L’emendamento in questione prevedeva la deroga al decreto ministeriale 70 sull’organizzazione dei servizi sanitari regionali per la Puglia, sbloccando così 50 milioni di euro per i malati Ilva. Ricostruisce Boccia: “Nella legge di Bilancio arrivata dal Governo c’erano 104 articoli. E dentro c’era di tutto, da cose importanti come l’Ape, le pensioni e le misure fiscali ad altre meno prioritarie, come la Ryder Cup, la coppa del mondo di sci, il centro di meteorologia europeo. Taranto non c’era. Se c’era la volontà politica avrebbero stanziato i soldi già lì, nell’articolato originario”.
Cosa accade poi? Secondo le regole parlamentari tutti gli emendamenti che non sono scritti a norma vengono stralciati. “Questo non lo decido io o Matteo Renzi, ma le leggi che vengono fatte rispettare da eccellenti uffici tecnici della Camera”. Gli emendamenti saltati perché inammissibili possono poi essere recuperati dal Governo o dal relatore. E qui Boccia dice come è andata. Il passo successivo è “la lista delle priorità fatta da maggioranza e presidente di Commissione in accordo con il Governo”. In questa fase vengono quindi recuperate tutte le proposte di modifica saltate (duemila su cinquemila di natura parlamentare più quelle di fonte governativa eliminate dall’articolato presentato da Palazzo Chigi). Tra queste c’è di tutto: dalla famosa Ryder Cup alla Coppa del Mondo di scii fino al centro meteorologico europeo. “Punto A: il Governo ha presentato gli emendamenti e Taranto non c’era, né prima né dopo. Punto B: il relatore ha presentato l’emendamento Taranto ma il governo ha negato il via libera. Nella notte tra il 23 e il 24 novembre è arrivato lo stop di Palazzo Chigi. Non c’è nessun mistero”.
☆ ☆ ☆ ☆
• [COSA SI CHIEDE] Prosegua il brano sull'emendamento per Taranto e i malati dell'Ilva, riprendendo subito dopo la sua ultima frase.
☆ ☆ ☆ ☆
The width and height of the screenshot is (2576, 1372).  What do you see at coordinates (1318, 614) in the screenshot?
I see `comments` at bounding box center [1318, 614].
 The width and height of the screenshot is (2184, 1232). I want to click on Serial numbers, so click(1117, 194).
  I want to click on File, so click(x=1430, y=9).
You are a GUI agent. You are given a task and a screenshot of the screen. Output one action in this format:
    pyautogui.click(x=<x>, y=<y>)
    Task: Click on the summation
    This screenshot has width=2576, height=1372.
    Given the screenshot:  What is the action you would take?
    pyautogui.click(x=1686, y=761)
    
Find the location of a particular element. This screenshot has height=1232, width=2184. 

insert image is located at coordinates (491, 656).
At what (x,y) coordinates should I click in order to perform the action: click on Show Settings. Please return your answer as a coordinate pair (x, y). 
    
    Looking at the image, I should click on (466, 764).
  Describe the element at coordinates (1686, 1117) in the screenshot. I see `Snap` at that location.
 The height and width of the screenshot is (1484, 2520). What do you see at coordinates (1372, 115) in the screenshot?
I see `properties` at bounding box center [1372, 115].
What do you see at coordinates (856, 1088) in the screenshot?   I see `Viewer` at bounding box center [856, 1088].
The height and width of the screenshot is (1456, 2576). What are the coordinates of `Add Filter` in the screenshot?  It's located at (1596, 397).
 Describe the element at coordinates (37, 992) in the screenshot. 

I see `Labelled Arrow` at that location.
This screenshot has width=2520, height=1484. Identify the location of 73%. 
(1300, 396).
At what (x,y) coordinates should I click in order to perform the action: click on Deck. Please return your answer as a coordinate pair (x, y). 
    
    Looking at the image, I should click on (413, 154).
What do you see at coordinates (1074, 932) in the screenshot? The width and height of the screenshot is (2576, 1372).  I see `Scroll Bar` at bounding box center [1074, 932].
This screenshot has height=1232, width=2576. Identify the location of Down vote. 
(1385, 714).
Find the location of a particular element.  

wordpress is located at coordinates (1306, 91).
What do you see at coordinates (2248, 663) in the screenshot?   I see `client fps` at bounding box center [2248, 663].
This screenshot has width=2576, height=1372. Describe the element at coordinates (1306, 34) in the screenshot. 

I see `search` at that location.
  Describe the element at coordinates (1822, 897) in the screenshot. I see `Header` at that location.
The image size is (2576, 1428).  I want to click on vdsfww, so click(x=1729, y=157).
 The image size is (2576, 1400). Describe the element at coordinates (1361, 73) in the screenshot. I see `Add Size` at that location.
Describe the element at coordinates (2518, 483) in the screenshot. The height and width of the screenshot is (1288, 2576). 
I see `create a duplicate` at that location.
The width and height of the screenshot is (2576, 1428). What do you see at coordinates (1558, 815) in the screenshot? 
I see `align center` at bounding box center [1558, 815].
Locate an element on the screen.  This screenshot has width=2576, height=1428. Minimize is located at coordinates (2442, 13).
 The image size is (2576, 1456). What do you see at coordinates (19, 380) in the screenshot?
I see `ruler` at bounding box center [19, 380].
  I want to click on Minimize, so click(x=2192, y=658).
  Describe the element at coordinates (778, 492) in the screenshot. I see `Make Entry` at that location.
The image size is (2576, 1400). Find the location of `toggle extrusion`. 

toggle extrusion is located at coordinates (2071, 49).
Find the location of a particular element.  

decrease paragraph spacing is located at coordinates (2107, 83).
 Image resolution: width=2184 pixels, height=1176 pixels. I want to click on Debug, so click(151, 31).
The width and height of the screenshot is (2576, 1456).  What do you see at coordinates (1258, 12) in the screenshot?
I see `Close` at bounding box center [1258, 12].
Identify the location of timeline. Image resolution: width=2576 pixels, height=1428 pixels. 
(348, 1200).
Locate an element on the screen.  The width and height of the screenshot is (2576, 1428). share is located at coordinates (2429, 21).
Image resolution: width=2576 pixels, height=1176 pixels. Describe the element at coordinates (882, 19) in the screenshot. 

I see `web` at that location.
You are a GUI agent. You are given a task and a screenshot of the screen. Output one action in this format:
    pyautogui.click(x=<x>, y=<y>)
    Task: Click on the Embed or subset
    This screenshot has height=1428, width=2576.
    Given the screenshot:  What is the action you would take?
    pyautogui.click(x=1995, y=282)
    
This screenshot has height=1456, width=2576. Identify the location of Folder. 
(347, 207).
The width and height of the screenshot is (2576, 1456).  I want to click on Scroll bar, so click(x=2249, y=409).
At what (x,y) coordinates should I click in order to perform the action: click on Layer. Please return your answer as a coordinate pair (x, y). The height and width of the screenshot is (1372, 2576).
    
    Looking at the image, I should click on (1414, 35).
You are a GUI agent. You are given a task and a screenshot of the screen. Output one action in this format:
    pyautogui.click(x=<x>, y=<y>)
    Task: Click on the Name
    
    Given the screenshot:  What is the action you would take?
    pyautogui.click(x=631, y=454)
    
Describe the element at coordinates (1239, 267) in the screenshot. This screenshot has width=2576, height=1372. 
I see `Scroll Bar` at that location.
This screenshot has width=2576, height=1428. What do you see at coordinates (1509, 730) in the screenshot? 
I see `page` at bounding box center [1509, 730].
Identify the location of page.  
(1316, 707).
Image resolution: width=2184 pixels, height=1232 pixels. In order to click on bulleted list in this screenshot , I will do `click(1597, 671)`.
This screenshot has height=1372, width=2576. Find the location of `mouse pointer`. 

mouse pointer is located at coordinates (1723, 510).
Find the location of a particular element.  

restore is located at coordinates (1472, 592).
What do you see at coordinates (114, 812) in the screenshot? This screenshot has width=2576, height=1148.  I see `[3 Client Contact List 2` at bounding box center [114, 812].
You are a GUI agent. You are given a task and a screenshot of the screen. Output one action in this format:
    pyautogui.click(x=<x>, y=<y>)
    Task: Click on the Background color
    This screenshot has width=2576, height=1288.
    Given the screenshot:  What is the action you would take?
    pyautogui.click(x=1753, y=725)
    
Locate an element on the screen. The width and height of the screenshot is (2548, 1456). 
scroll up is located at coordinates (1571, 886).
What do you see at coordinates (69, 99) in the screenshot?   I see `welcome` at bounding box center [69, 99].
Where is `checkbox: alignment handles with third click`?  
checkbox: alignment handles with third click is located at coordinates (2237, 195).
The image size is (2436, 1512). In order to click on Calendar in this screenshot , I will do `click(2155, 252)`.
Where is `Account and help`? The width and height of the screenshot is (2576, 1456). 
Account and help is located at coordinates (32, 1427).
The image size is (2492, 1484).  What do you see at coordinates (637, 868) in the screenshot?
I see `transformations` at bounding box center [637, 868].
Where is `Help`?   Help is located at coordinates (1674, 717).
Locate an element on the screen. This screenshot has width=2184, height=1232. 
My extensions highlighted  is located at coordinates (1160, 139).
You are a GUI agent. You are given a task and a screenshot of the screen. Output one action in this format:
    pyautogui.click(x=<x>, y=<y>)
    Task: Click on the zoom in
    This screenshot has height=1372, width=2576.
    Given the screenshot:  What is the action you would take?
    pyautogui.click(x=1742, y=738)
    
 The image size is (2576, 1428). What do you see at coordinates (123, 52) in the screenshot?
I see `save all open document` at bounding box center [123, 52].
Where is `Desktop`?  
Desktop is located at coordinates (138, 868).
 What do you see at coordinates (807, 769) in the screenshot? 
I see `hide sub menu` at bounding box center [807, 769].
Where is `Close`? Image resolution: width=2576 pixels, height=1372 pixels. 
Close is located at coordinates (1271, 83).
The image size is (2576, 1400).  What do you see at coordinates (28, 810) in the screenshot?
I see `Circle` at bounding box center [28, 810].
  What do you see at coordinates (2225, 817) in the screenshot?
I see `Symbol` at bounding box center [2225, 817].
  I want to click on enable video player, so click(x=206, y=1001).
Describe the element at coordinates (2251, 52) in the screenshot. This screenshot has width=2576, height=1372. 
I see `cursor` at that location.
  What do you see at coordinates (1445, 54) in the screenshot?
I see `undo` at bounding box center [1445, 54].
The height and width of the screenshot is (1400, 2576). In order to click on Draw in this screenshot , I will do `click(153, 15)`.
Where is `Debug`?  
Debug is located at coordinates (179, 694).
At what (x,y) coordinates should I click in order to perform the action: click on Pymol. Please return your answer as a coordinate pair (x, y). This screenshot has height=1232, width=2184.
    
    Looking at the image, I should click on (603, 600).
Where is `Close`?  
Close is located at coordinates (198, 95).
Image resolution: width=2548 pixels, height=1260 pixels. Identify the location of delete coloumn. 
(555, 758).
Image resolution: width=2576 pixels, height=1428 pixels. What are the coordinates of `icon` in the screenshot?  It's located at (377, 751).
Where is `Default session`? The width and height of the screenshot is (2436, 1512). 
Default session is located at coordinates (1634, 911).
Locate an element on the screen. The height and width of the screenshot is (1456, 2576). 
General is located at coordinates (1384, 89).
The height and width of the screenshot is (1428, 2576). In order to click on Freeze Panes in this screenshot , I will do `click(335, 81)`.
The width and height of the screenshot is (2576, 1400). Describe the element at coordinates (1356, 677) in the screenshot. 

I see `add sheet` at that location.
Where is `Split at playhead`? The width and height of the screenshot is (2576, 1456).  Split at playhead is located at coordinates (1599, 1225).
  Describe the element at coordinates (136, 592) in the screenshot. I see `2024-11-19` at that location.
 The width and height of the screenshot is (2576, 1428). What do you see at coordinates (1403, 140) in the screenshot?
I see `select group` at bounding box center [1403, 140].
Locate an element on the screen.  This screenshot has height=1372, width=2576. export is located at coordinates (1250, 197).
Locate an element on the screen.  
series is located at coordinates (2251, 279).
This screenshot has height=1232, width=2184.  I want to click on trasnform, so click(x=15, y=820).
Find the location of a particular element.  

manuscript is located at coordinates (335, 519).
☆ ☆ ☆ ☆
• [RISPOSTA AL COMPITO]
Secondo Boccia c’è “uno stato di schizofrenia evidente” ma “suppongo che Renzi abbia detto quello che ha detto perché è stato informato in maniera errata. Ha detto una cosa da tanto al chilo”, conclude Boccia.
Ma il presidente del Consiglio non ha riservato parole affettuose neanche per il presidente della Regione Puglia Michele Emiliano, definendo la polemica da lui innescata “strumentale” dato che il “Governo ha messo 1,6 miliardi su Taranto”.
Anche Emiliano però non ci sta a passare per colpevole. E allora rifà i conti al premier: “Verifico che quanto ho spiegato al presidente Renzi durante la cosiddetta ‘rifirma del Patto per Taranto’ gli è nuovamente sfuggito. Rifacciamo i conti: gli 850 milioni del Contratto istituzionale per Taranto riguardano essenzialmente interventi programmati a valere su fondi regionali FAS 2000/2006 e FSC 2007/2013 e quindi precedenti all’insediamento dell’attuale governo. Il presidente del Consiglio parla di circa 1,6 miliardi per Taranto. Pertanto suppongo che gli ulteriori 750 milioni di euro siano da ricondurre ad interventi per la cosiddetta riambientalizzazione di Taranto, e su questo la comunità pugliese si riserva di valutarne gli effetti non appena saranno chiari gli interventi realizzati o da realizzare”.
Il governo nei giorni scorsi ha assicurato che riesaminerà la questione durante i lavori sulla legge di Bilancio al Senato. Proprio quel Senato che il governo si appresta a ridimensionare con la riforma costituzionale, laddove venisse approvata. Non è un bell’inizio di settimana per Renzi, a sei giorni dal fatidico 4 dicembre.